Воспользовавшись тем, что у кровати герцогини никого не осталось, Кэти осторожно приблизилась и взяла мать за руку.
— Мамочка, — прошептала она едва слышно, — мамочка, не умирайте пожалуйста... я все-все делать буду как Вы говорите, я буду всегда слушаться, только не умирайте... Вы нужны мне, я люблю Вас, очень люблю... — она прижала руку Алины к губам, по щекам ее текли слезы, — не оставляйтеи меня, пожалуйста. Вы же знаете, отец меня только из-за Вас забрал... он отдаст меня в монастырь, навсегда отдаст, если с Вами что-то случится... Я все-все делать для Вас буду, только выздоравливайте, пожалуйста... Хотите, я Сьюзен к Вам отправлю? Она же нравится Вам? А еще лучше я сама... Хотите, я сама ухаживать за Вами буду и помогать? Я смогу... мамочка, ну очнитесь, очнитесь, пожалуйста... Ведь если Вы попросите отца, чтоб я Вам помогала, он разрешит... он устал очень, ну скажите ему, чтоб я за Вами ухаживала... я хочу быть с Вами, очень хочу.

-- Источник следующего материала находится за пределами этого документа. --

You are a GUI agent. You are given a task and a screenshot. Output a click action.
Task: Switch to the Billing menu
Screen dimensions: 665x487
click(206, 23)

— Кэти, что ты там бормочешь? — герцог, наконец, поставил Лерона на пол и обернулся к дочери.
В это время герцогиня приоткрыла глаза и с трудом проговорила:
— Пить.
Катарина моментально подхватила с прикроватного столика чашку, и чуть приподняв голову герцогини, поднесла чашку к ее губам. Герцог тут же шагнул к ним и, обняв, приподнял супругу чуть выше, чтоб ей было более удобно.

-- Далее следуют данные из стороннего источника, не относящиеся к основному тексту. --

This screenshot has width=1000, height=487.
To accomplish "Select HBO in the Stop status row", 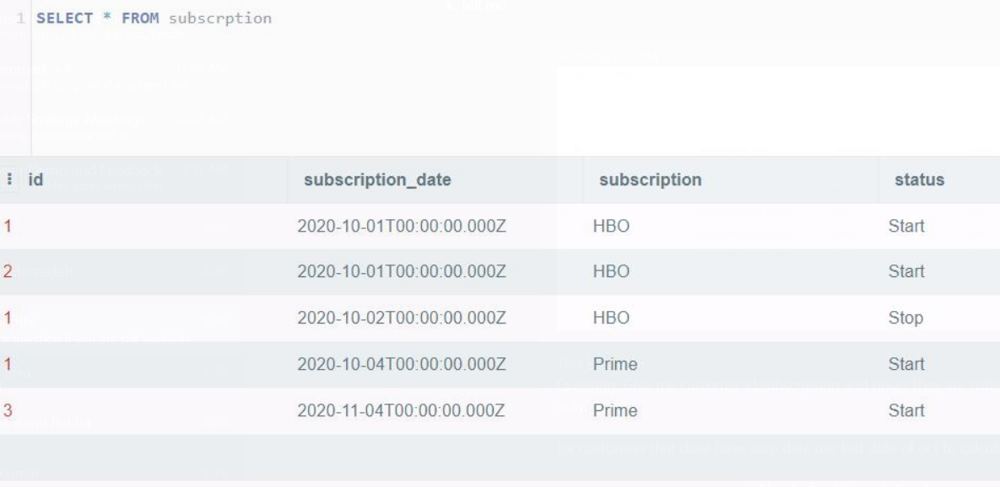I will [611, 318].
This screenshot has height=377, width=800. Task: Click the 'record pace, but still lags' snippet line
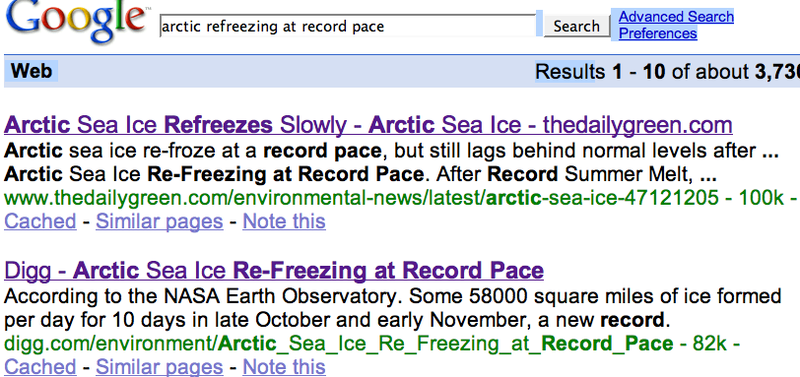pyautogui.click(x=391, y=151)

Выпив все, Алина долгим взглядом посмотрела на мужа и, делая большие паузы между словами, тихо проговорила:
— Вы устали, Алекс, Вам надо отдохнуть, Кэти со мной побудет.
— Я никуда не уйду, дорогая. Хотите, чтоб Кэти осталась, она останется, но я никуда не уйду.
— Вы должны поспать... не спорьте, пожалуйста... Со мной все будет хорошо. Если понадобится, Кэти позовет Вас.
— Вы гоните меня, моя дорогая? — удручено спросил он.
— Нет... можете в соседней комнате на диване поспать, если уходить не хотите. Но поспать Вам необходимо... Идите, пожалуйста.
— Хорошо, — герцог тяжело вздохнул, — я пойду лягу, если Вы настаиваете... Только, Кэти, — он пристально посмотрел на дочь, — ты немедленно будишь меня, если матери станет хоть чуть хуже.
— Конечно, отец. Я обещаю, — Кэти согласно закивала.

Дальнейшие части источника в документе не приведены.